### WHAT YOU SHOULD DO
Retype the listing below line for line, but only from the line with "You are a GUI" down to the line with "This screenshot has width=1704, height=971.", inclusive. Pictures stay out.

### DATA IN THIS EXERCISE
_ _ _ _ _ _ _
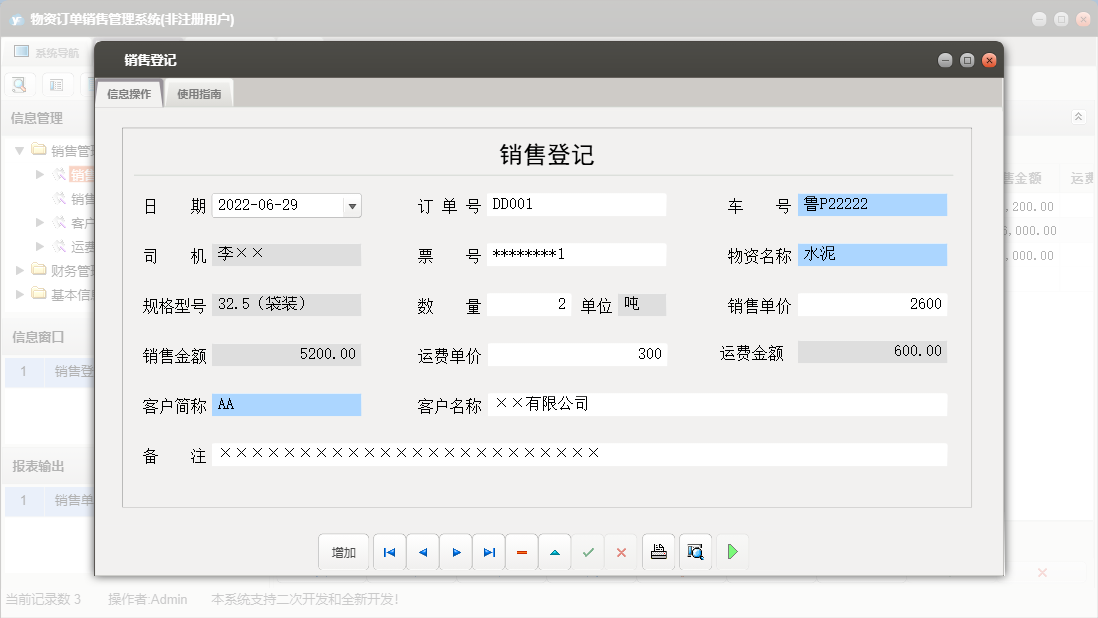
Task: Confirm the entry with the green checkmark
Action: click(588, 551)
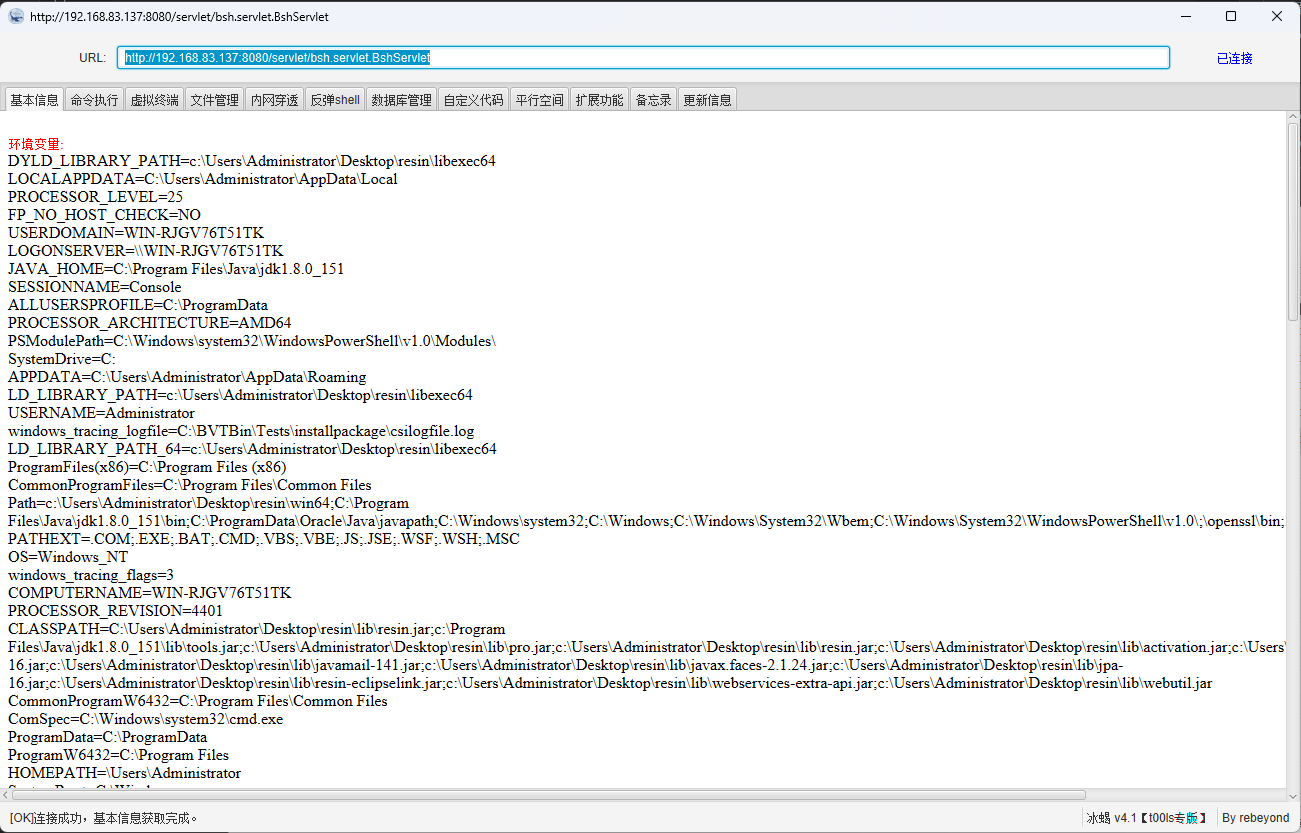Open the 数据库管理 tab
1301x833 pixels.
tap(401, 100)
_ _ _ _ _ _ _
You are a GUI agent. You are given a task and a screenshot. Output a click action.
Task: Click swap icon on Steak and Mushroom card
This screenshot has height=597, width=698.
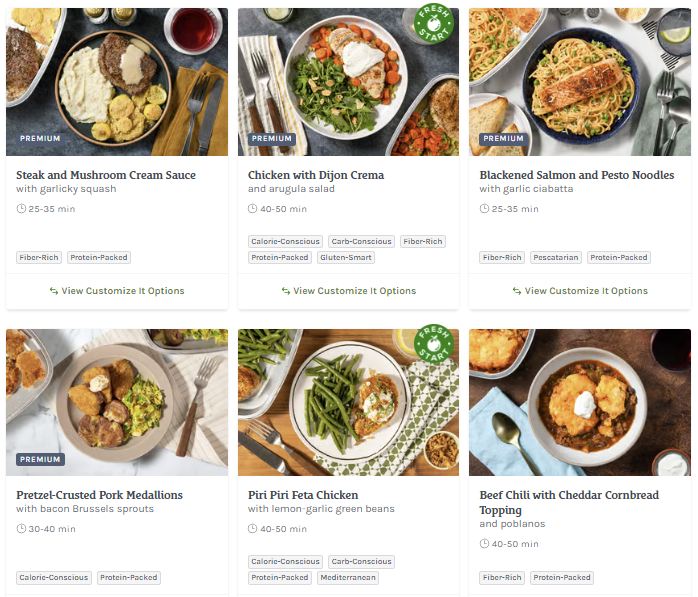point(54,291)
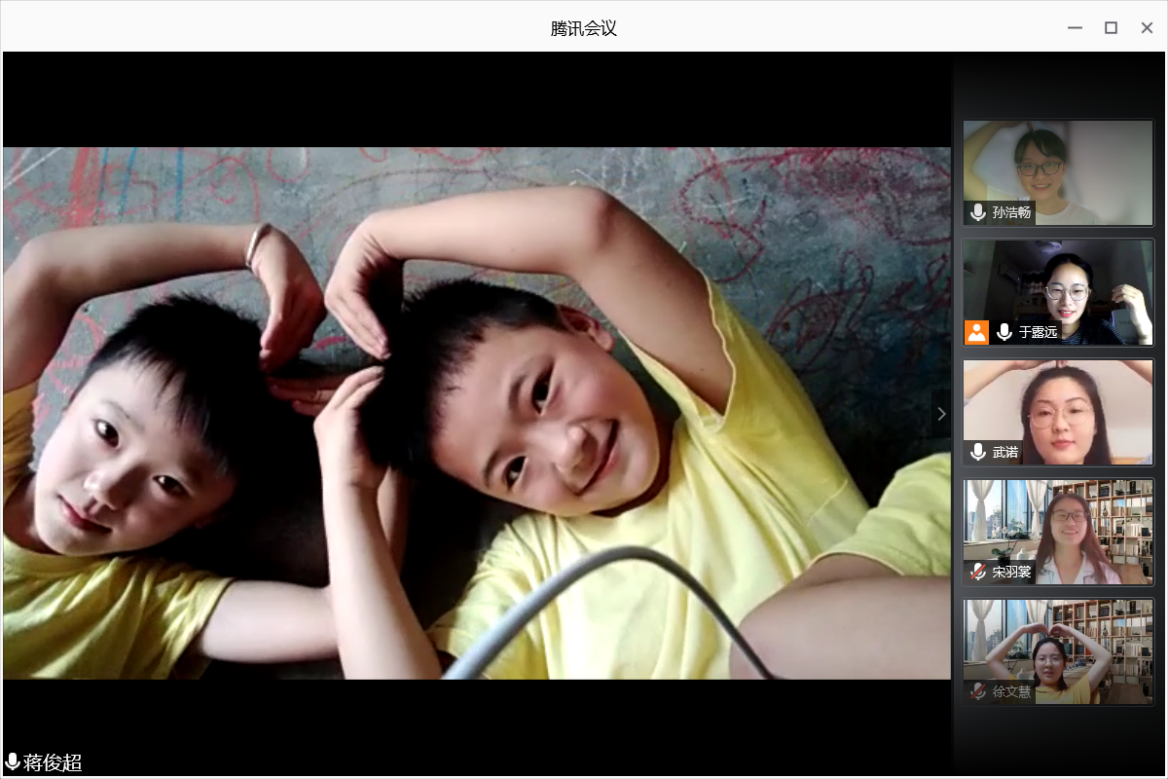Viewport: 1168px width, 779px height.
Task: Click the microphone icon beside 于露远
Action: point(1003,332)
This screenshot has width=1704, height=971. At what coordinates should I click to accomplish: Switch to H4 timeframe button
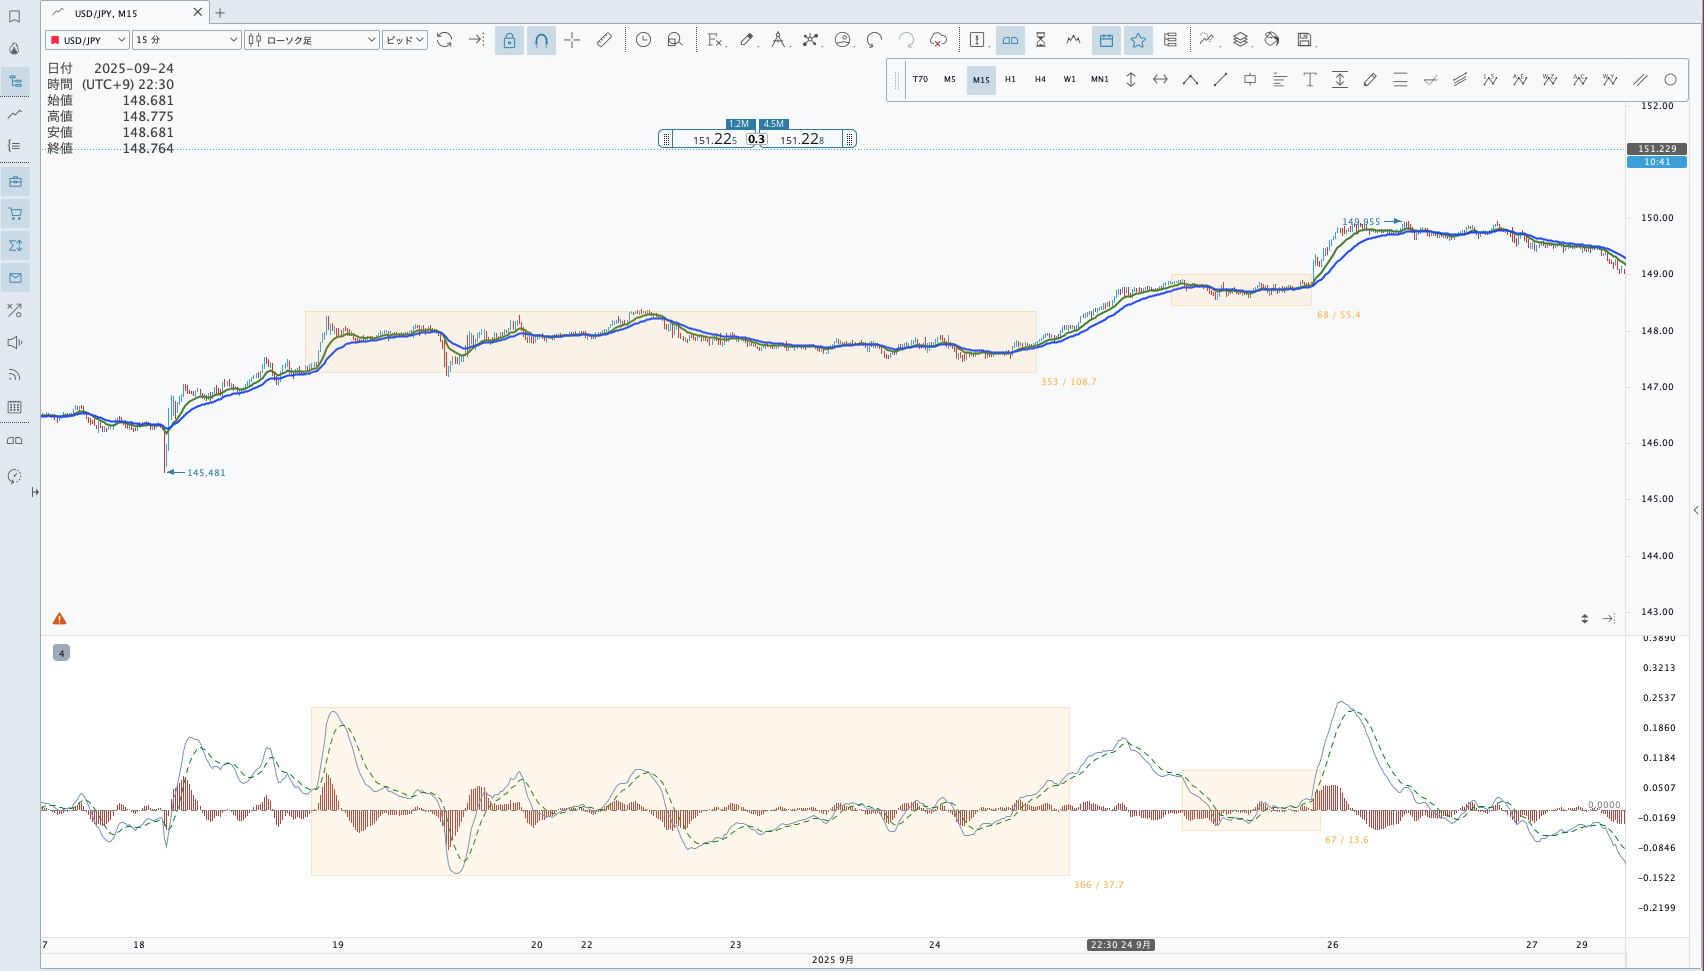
_ _ _ _ _ _ _
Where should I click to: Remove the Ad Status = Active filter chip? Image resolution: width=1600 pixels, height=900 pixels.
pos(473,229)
_ _ _ _ _ _ _
### RESPONSE AREA
You are a GUI agent. You are given a task and a screenshot. Output a click action.
Task: Click swap icon on Steak and Mushroom card
This screenshot has height=597, width=698.
point(54,291)
Viewport: 1168px width, 779px height.
Task: Click the microphone icon beside 于露远
Action: point(1003,332)
This screenshot has width=1704, height=971. At what coordinates should I click to accomplish: Switch to H4 timeframe button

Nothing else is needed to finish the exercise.